И эта подавленность ребят злила Клару Зондееву больше всего. Чего они боятся? Сегодня придут в школу родители и скажут свое веское слово. Маргарита Михайловна исправится, никто ей не хочет зла. А что родители придут, Клара знала, в этом уверил ее отец. Она думала, что весть о приходе родителей ребята воспримут с радостью, но этого не случилось. Все были какие-то кислые, злые, — даже Лорианна, которая, между прочим, сказала, глядя на падающий снег:

— Эх, засыпал бы он поскорее всю эту кашу!

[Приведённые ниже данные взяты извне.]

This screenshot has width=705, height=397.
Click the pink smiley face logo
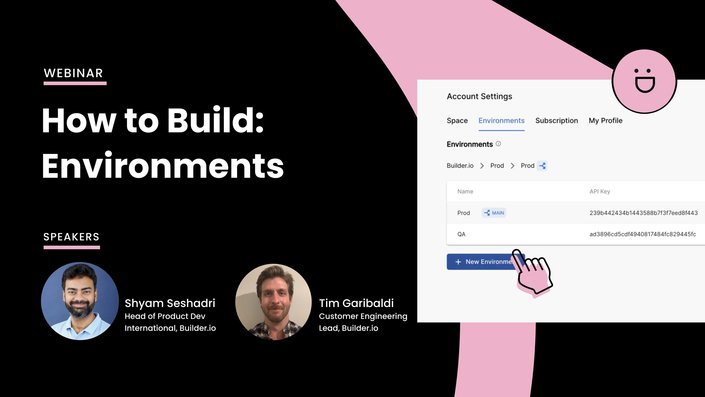click(644, 81)
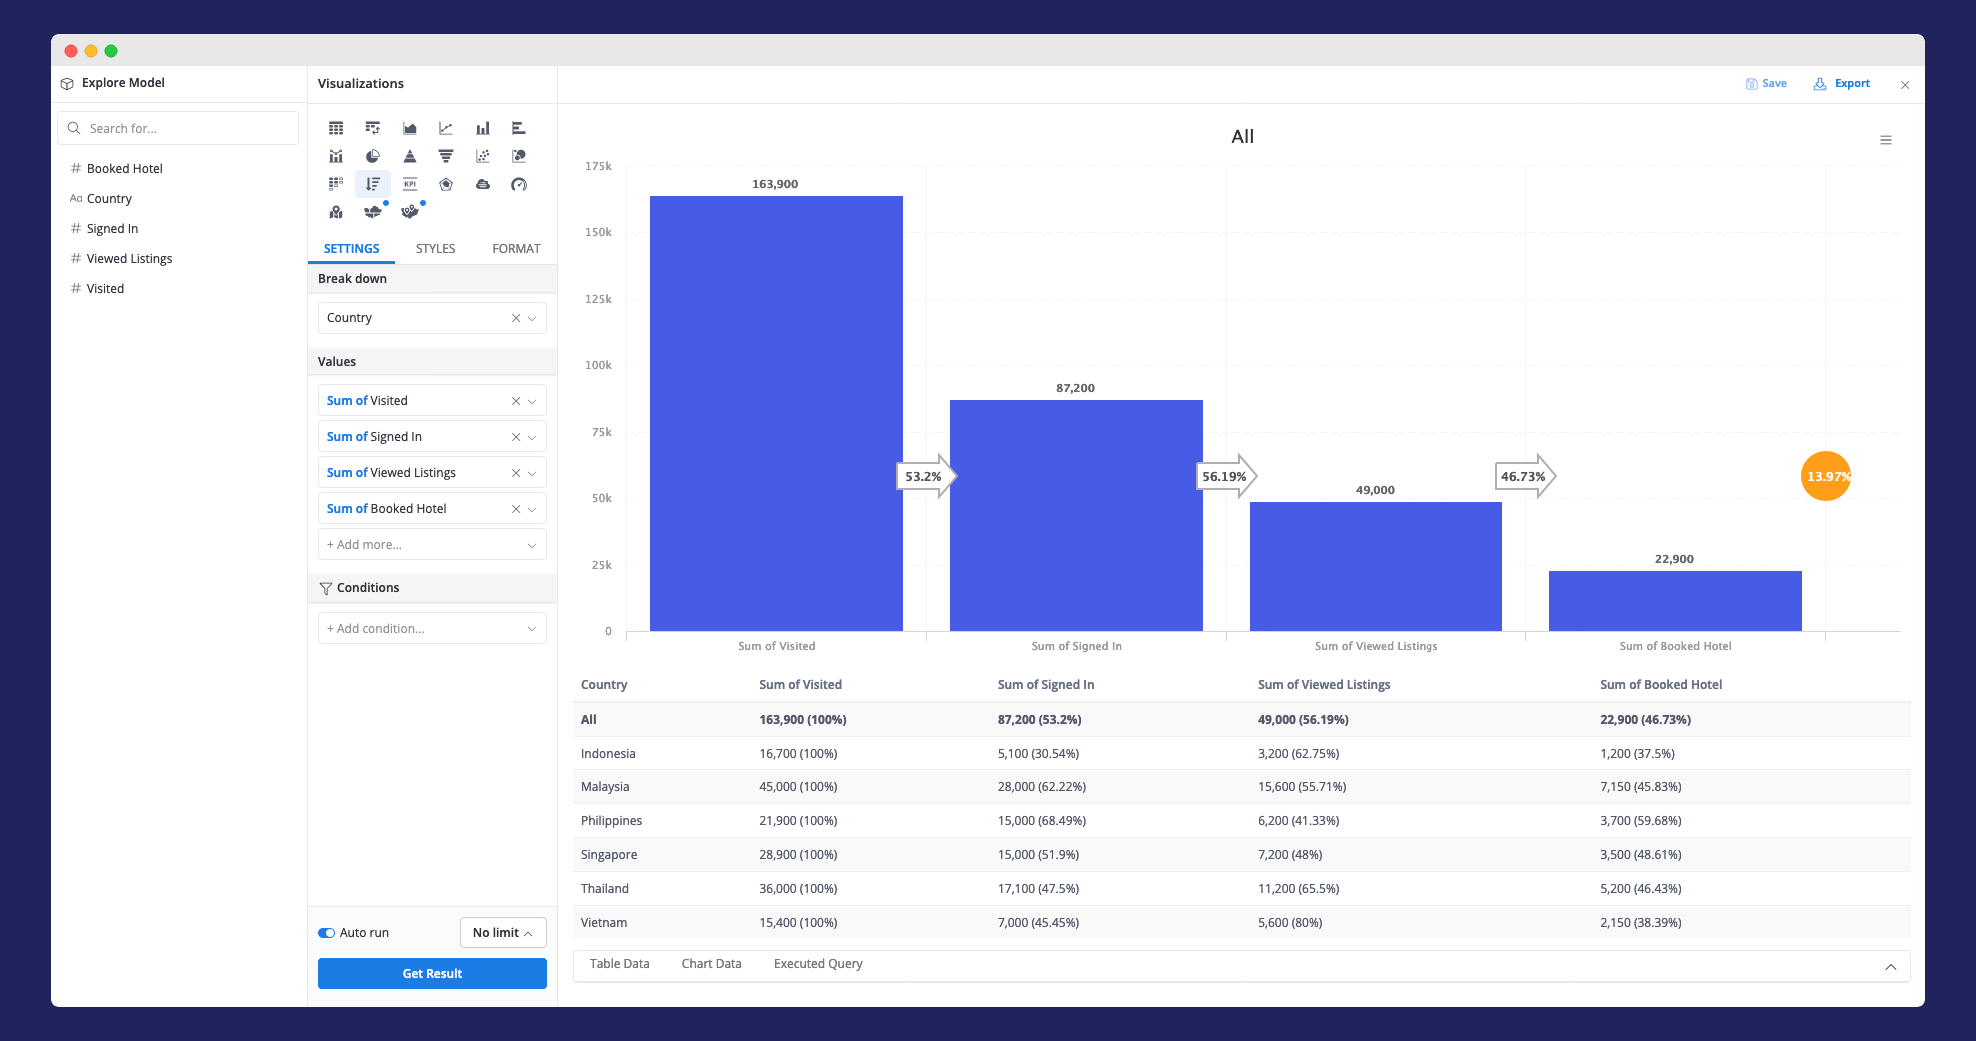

Еще была у Клары одна неприятность: после того, что произошло в саду, Надя пересела от нее на другую парту, к окну, в уголок, и с ней, Кларой, не разговаривала, а в глубине души Клара полагала, что Надя, боясь разглашения истории с поцелуем, будет теперь ее побаиваться. Нет, — и похожего ничего нет.

Клара была искренно убеждена, что она все делала верно, — и в отношении всего класса, и в отношении той же Нади. И вот плоды этих забот: кислые физиономии, подавленное настроение. Уход на другую парту, это знак протеста? Ну, что ж, будущее покажет, кто прав, кто виноват.

Надя сидела в своем углу, молчала, хмурилась; то что-то записывала в блокнотик, то читала написанное; на вопросы отвечала резко, даже грубовато; она точно в иголках была вся, — не подступишься.

Сегодня Степан Холмогоров, новый сосед ее, использовавший пустой урок для работы над докладом о языке рассказов Чехова, сказал ей:

— Товарищ редактор, когда еще соберемся работать?

Она выхватила из портфеля тетрадь, листки.

— Вот… возьми все. Я больше не редактор.

— Как так? Почему? — удивился Степан.

— Так. Кому надо, тот пусть и занимается журналом.

— Да что случилось? Ты и на Тольку волчонком смотришь.

— Ничего. Какое вам дело?

С вопросом о работе над журналом обращалась и Клара, только не к Наде, а к Анатолию, подчеркивая тем самым, что она стоит выше личных отношений: вот они поссорились, а она первая заговаривает, поскольку это общественное дело. Черемисин после случая в саду был зол на нее до крайней степени. А к Наде он боялся подойти, считая себя виноватым перед ней.